Aufgabe 1: Woraus ergibt sich laut dem Ausgangstext die Anzahl der Sprünge?

Ausgangstext:
Calendar start = Calendar.getInstance();
start.set( Integer.parseInt( starttime.substring( 0, 4 ) ), 
		Integer.parseInt( starttime.substring( 5, 7 ) ), 
		Integer.parseInt( starttime.substring( 8, 10 ) ), 
		Integer.parseInt( starttime.substring( 11, 13 ) ), 
		Integer.parseInt( starttime.substring( 14, 16 ) ), 
		Integer.parseInt( starttime.substring( 17, 19 ) ) );
Calendar end = Calendar.getInstance();
end.set( Integer.parseInt( endtime.substring( 0, 4 ) ), 
		Integer.parseInt( endtime.substring( 5, 7 ) ), 
		Integer.parseInt( endtime.substring( 8, 10 ) ), 
		Integer.parseInt( endtime.substring( 11, 13 ) ), 
		Integer.parseInt( endtime.substring( 14, 16 ) ), 
		Integer.parseInt( endtime.substring( 17, 19 ) ) );
					
// Ermittlung der Spanne und Intervallsprünge zwischen Start- und Zielzeit; Anzahl der Sprünge ergibt sich aus Länge 
// des Vectors empty; hier mal konstant auf 2 gesetzt.

Datenzeilen:
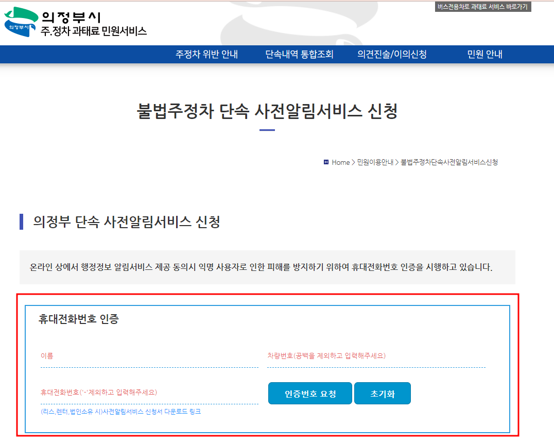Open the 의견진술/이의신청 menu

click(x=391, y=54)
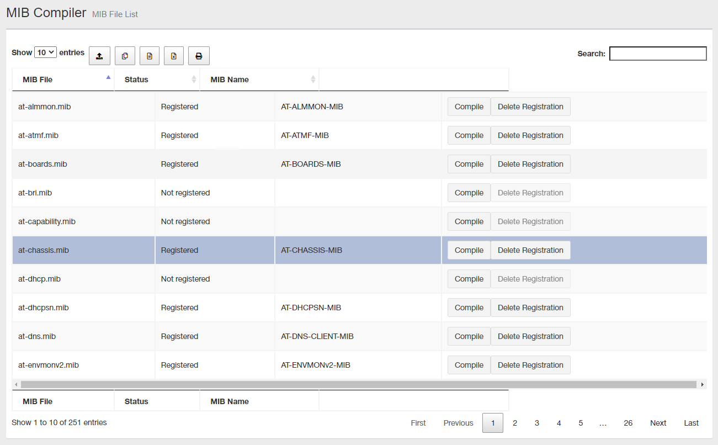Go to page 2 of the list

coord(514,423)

==

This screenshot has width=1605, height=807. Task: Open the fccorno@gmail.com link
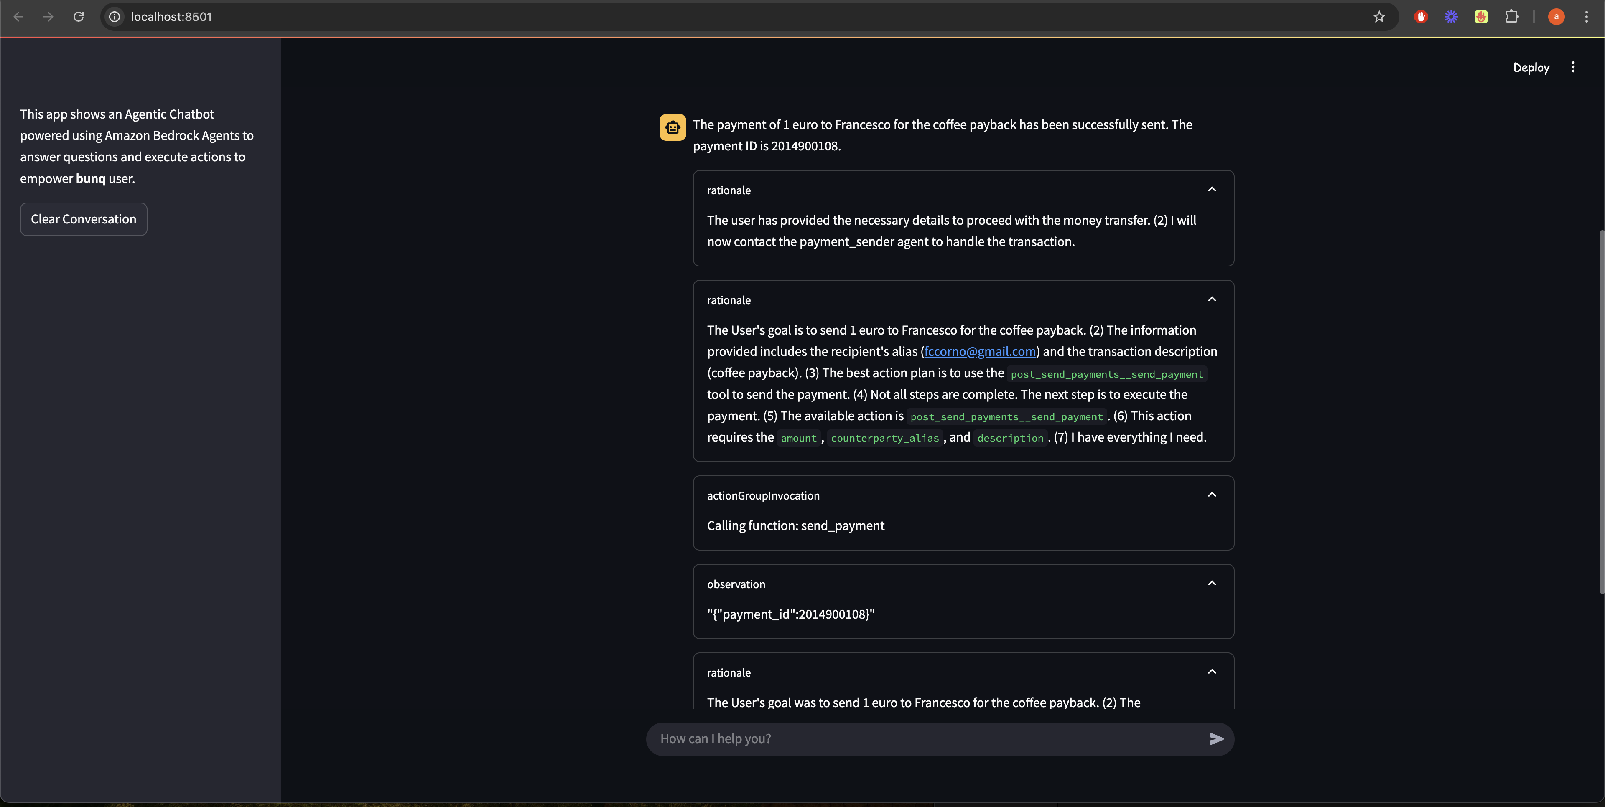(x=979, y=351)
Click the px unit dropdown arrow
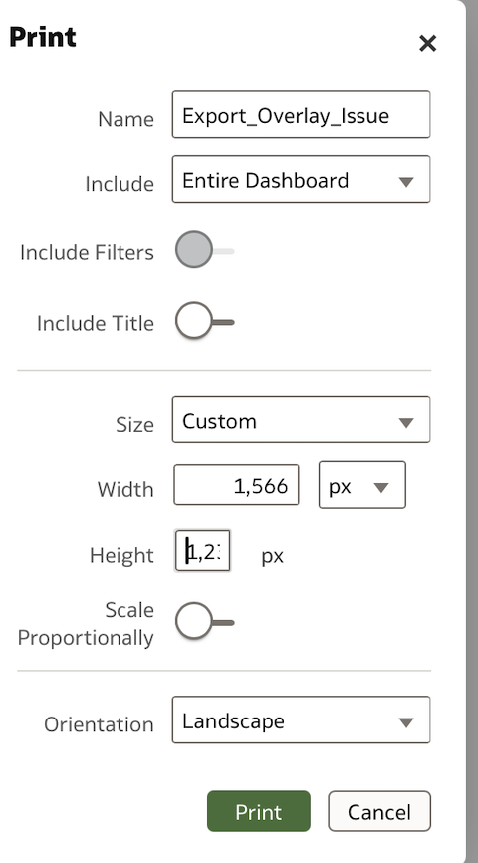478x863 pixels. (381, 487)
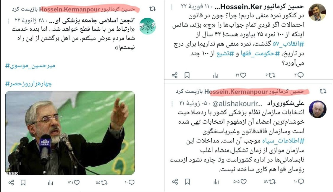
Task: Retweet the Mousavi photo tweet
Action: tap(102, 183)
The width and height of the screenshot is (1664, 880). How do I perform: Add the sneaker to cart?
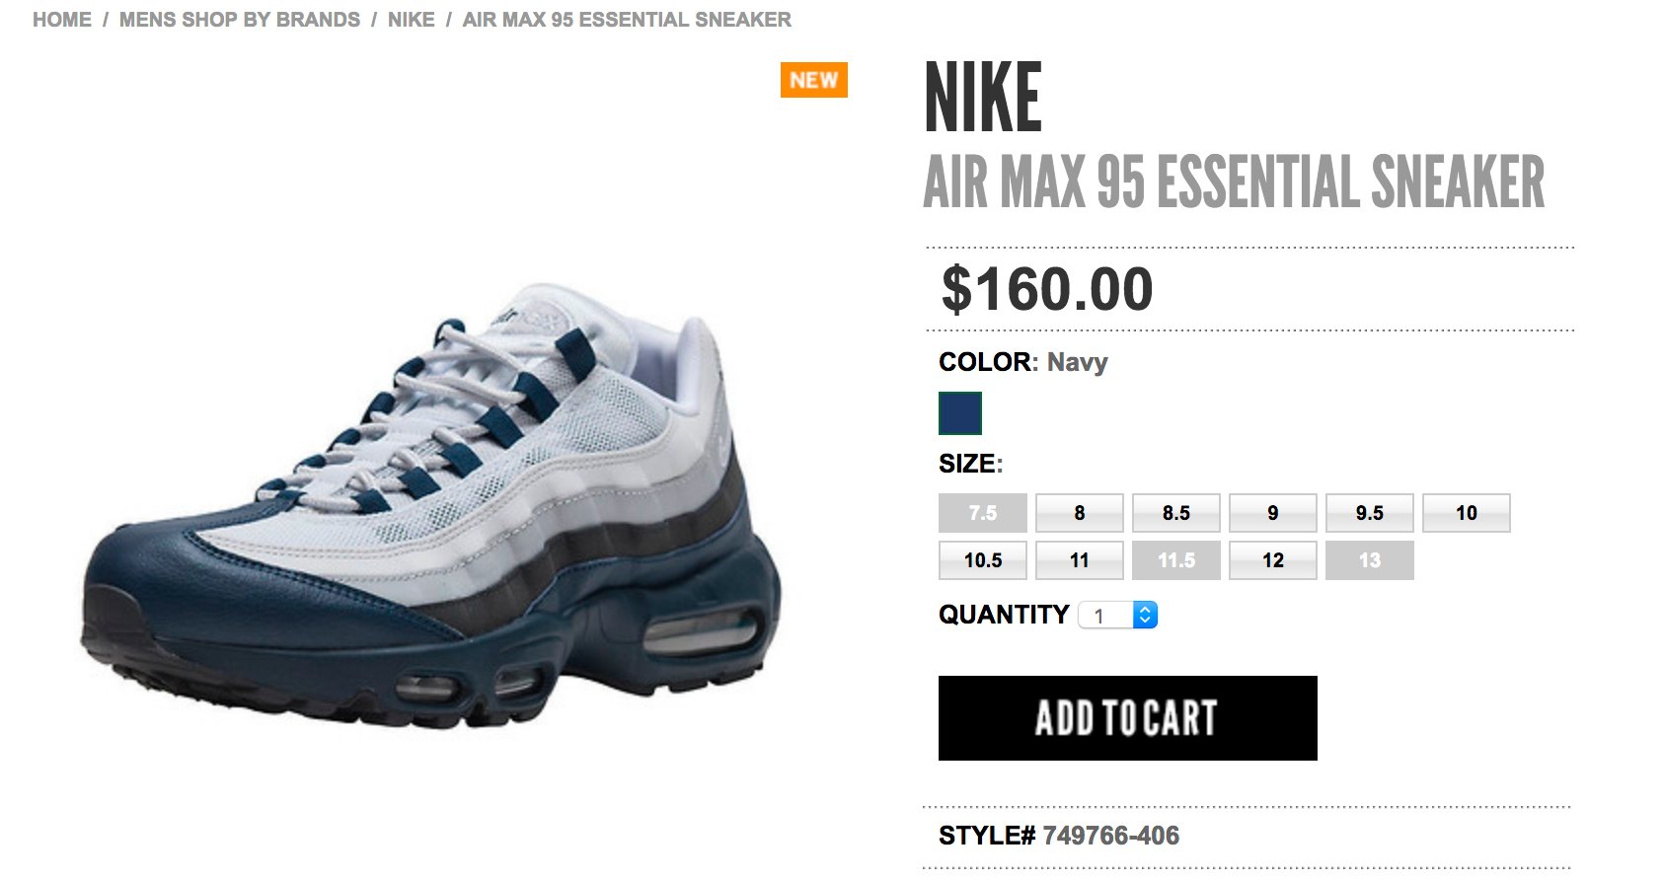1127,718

Aufgabe 2: Kopiere aus den Datenzeilen die Zeilen zwischen der Zeile mit „Open the 의견진술/이의신청 menu“ und der Zeile mit „coord(514,423)“, beide eingeschlossen. Lass die Bilder dabei weg.

Vollständige Antwort 1: Aus der Länge des Vectors empty.

Vollständige Antwort 2:
Open the 의견진술/이의신청 menu

click(x=391, y=54)
Go to page 2 of the list

coord(514,423)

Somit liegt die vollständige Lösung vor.